Member of the Michigan House of Representatives
- Incumbent
- Assumed office January 9, 2019
- Preceded by: Brett Roberts
- Constituency: 65th district (2019–2022) 45th district (2023–present)

Personal details
- Party: Republican
- Spouse: David
- Children: 2
- Alma mater: Lansing Community College
- Occupation: Paralegal, politician
- Website: Elect Sarah Lightner

= Sarah Lightner =

American politician

Sarah Lynn Lightner is an American politician serving as a member of the Michigan House of Representatives since 2019, currently representing the 45th district. She is a member of the Republican Party.

== Education ==
Lightner earned an associate degree in Paralegal from Lansing Community College in Lansing, Michigan.

== Career ==
Lightner and her husband are business owner and operator in hay baling and wrapping, and deer processing.

Lightner was a paralegal until 2015.

In 2013, Lightner became a Commissioner for Jackson County, Michigan. In March 2015, Lightner was appointed by Governor Snyder as the Michigan Association of Counties Representative on the Criminal Justice Policy Commission.

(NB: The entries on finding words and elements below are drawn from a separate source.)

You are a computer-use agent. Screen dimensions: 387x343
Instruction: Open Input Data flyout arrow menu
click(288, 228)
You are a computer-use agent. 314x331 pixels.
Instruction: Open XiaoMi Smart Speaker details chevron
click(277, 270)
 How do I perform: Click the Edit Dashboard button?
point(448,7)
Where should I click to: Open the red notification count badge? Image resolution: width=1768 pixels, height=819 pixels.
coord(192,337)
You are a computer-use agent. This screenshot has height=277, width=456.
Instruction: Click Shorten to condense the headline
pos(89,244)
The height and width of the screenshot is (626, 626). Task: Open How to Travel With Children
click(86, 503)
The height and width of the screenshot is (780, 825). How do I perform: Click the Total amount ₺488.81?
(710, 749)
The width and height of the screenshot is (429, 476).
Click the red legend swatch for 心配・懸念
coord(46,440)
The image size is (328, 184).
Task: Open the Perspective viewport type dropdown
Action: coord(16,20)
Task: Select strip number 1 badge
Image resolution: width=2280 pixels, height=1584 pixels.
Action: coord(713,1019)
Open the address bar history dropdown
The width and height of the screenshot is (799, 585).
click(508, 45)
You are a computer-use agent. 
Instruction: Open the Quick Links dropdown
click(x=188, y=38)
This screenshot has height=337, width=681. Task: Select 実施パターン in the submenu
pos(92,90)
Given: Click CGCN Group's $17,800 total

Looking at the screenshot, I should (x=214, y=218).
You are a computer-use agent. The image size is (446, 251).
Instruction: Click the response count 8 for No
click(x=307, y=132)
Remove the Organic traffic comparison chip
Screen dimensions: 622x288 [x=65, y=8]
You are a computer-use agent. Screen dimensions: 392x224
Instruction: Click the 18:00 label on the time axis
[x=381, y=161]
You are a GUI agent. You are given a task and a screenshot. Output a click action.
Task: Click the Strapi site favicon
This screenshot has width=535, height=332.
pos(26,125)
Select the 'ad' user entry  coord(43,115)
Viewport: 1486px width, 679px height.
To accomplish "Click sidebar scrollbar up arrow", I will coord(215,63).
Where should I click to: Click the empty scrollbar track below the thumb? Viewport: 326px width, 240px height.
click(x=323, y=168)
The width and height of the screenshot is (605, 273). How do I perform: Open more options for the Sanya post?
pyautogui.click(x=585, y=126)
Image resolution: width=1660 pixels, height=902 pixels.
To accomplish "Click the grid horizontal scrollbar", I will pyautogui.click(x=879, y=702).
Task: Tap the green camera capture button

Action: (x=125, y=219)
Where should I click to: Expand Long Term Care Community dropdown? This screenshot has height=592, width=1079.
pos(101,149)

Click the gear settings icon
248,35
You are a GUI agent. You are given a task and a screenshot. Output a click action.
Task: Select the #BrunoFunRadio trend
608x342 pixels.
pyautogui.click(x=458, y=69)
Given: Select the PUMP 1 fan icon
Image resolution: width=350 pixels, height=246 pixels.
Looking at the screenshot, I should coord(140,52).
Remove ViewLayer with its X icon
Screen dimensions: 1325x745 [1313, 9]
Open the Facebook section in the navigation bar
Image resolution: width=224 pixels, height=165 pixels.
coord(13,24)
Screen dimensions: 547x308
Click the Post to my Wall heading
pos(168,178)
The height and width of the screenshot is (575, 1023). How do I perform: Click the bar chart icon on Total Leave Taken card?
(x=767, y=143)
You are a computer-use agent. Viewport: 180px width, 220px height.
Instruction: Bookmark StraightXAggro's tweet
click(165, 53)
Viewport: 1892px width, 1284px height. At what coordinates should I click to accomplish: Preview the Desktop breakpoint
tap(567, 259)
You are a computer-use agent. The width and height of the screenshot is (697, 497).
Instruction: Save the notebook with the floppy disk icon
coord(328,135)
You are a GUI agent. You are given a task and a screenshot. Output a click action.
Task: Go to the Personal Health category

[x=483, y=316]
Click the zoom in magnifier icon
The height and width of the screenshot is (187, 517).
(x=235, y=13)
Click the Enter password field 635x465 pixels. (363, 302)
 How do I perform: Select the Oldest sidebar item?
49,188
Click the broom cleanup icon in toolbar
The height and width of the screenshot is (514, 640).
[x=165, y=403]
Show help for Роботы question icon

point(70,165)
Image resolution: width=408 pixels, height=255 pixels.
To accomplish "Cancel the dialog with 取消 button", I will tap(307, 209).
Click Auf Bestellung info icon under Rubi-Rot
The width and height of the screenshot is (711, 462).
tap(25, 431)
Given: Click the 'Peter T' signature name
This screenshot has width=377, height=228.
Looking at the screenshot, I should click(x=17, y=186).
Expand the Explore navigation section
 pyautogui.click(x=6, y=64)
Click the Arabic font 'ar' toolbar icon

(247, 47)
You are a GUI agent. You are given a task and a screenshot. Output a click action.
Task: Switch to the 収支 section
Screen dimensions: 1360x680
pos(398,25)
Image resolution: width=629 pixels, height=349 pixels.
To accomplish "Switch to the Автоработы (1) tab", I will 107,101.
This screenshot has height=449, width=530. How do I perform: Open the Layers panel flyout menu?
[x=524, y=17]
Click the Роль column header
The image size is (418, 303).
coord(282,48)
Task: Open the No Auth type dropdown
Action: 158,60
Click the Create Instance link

On November 6, 2018, Lightner won the election and became a Republican member of Michigan House of Representatives for District 65. Lightner defeated Terri McKinnon and Jason B. Rees with 59.26% of the votes.

Following redistricting, Lightner ran in the 45th district in 2022, winning reelection. She was reelected in 2024.

Lightner is the vice-chair person of Subcommittee on General Government. Lightner is also the vice-chair person of Subcommittee on Judiciary.

== Personal life ==
Lightner's husband is David. They have two children. Lightner and her family live in Springport, Michigan.